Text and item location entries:

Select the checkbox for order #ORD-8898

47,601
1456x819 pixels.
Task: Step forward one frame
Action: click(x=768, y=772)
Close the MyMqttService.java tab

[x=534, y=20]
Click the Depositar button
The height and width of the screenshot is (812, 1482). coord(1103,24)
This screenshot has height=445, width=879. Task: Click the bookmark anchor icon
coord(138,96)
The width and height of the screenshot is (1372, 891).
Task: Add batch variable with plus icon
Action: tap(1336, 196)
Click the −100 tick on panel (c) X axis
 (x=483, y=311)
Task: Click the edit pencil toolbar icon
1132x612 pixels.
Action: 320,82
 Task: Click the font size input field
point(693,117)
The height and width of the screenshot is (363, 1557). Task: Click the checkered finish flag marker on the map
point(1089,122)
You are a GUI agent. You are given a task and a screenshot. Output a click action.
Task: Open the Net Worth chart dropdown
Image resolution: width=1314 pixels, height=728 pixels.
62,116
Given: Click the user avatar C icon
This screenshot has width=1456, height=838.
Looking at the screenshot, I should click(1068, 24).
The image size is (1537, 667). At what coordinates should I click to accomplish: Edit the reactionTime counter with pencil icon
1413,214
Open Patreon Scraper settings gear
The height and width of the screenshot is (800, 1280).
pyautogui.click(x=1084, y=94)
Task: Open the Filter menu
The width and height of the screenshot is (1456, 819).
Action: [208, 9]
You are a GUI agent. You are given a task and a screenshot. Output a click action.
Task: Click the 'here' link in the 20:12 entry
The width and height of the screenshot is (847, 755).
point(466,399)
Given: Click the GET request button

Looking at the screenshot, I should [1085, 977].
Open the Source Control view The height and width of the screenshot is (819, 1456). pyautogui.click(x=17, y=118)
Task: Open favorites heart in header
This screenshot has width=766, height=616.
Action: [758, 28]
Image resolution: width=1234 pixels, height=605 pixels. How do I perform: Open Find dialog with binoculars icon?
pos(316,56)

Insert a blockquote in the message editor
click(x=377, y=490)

▸ **Exercise aim**: Update the items above by replacing "checkbox" with "check box" and leaving everything else the same.

▸ **Response**:
Select the check box for order #ORD-8898

47,601
1456x819 pixels.
Task: Step forward one frame
Action: click(x=768, y=772)
Close the MyMqttService.java tab

[x=534, y=20]
Click the Depositar button
The height and width of the screenshot is (812, 1482). coord(1103,24)
This screenshot has height=445, width=879. Task: Click the bookmark anchor icon
coord(138,96)
The width and height of the screenshot is (1372, 891).
Task: Add batch variable with plus icon
Action: tap(1336, 196)
Click the −100 tick on panel (c) X axis
 (x=483, y=311)
Task: Click the edit pencil toolbar icon
1132x612 pixels.
Action: 320,82
 Task: Click the font size input field
point(693,117)
The height and width of the screenshot is (363, 1557). Task: Click the checkered finish flag marker on the map
point(1089,122)
You are a GUI agent. You are given a task and a screenshot. Output a click action.
Task: Open the Net Worth chart dropdown
Image resolution: width=1314 pixels, height=728 pixels.
62,116
Given: Click the user avatar C icon
This screenshot has width=1456, height=838.
Looking at the screenshot, I should click(1068, 24).
The image size is (1537, 667). At what coordinates should I click to accomplish: Edit the reactionTime counter with pencil icon
1413,214
Open Patreon Scraper settings gear
The height and width of the screenshot is (800, 1280).
pyautogui.click(x=1084, y=94)
Task: Open the Filter menu
The width and height of the screenshot is (1456, 819).
Action: [208, 9]
You are a GUI agent. You are given a task and a screenshot. Output a click action.
Task: Click the 'here' link in the 20:12 entry
The width and height of the screenshot is (847, 755).
point(466,399)
Given: Click the GET request button

Looking at the screenshot, I should [1085, 977].
Open the Source Control view The height and width of the screenshot is (819, 1456). pyautogui.click(x=17, y=118)
Task: Open favorites heart in header
This screenshot has width=766, height=616.
Action: [758, 28]
Image resolution: width=1234 pixels, height=605 pixels. How do I perform: Open Find dialog with binoculars icon?
pos(316,56)

Insert a blockquote in the message editor
click(x=377, y=490)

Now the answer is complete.